▶ ABOUT THIS EXERCISE
An unaltered copy of the listing below is required.

--------------------------------

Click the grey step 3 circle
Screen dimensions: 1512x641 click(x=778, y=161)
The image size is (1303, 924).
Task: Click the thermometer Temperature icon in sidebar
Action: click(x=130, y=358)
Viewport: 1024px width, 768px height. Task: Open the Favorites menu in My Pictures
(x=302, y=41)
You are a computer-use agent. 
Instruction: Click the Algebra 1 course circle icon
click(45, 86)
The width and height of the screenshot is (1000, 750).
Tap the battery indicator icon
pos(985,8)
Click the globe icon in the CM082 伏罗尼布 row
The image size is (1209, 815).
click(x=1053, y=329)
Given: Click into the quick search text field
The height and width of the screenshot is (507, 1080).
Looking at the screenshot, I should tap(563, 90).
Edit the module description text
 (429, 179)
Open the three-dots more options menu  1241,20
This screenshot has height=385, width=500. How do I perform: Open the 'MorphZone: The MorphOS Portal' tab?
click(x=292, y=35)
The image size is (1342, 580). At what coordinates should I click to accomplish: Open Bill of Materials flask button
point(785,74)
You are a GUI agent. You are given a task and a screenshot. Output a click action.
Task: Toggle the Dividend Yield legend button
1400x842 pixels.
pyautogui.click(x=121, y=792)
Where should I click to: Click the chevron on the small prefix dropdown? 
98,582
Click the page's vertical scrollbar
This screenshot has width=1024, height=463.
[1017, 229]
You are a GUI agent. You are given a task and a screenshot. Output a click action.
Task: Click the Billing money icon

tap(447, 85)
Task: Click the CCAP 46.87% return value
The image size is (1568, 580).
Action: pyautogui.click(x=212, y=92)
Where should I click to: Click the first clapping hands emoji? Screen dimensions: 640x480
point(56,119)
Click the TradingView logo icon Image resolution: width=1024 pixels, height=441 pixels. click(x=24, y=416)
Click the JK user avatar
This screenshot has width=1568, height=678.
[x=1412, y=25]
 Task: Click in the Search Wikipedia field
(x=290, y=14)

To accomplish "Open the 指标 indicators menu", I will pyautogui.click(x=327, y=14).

--------------------------------

▶ COMPLETED EXERCISE
Click the grey step 3 circle
Screen dimensions: 1512x641 click(x=778, y=161)
The image size is (1303, 924).
Task: Click the thermometer Temperature icon in sidebar
Action: click(x=130, y=358)
Viewport: 1024px width, 768px height. Task: Open the Favorites menu in My Pictures
(x=302, y=41)
You are a computer-use agent. 
Instruction: Click the Algebra 1 course circle icon
click(45, 86)
The width and height of the screenshot is (1000, 750).
Tap the battery indicator icon
pos(985,8)
Click the globe icon in the CM082 伏罗尼布 row
The image size is (1209, 815).
click(x=1053, y=329)
Given: Click into the quick search text field
The height and width of the screenshot is (507, 1080).
Looking at the screenshot, I should tap(563, 90).
Edit the module description text
 (429, 179)
Open the three-dots more options menu  1241,20
This screenshot has height=385, width=500. How do I perform: Open the 'MorphZone: The MorphOS Portal' tab?
click(x=292, y=35)
The image size is (1342, 580). At what coordinates should I click to accomplish: Open Bill of Materials flask button
point(785,74)
You are a GUI agent. You are given a task and a screenshot. Output a click action.
Task: Toggle the Dividend Yield legend button
1400x842 pixels.
pyautogui.click(x=121, y=792)
Where should I click to: Click the chevron on the small prefix dropdown? 
98,582
Click the page's vertical scrollbar
This screenshot has width=1024, height=463.
[1017, 229]
You are a GUI agent. You are given a task and a screenshot. Output a click action.
Task: Click the Billing money icon

tap(447, 85)
Task: Click the CCAP 46.87% return value
The image size is (1568, 580).
Action: pyautogui.click(x=212, y=92)
Where should I click to: Click the first clapping hands emoji? Screen dimensions: 640x480
point(56,119)
Click the TradingView logo icon Image resolution: width=1024 pixels, height=441 pixels. click(x=24, y=416)
Click the JK user avatar
This screenshot has width=1568, height=678.
[x=1412, y=25]
 Task: Click in the Search Wikipedia field
(x=290, y=14)

To accomplish "Open the 指标 indicators menu", I will pyautogui.click(x=327, y=14).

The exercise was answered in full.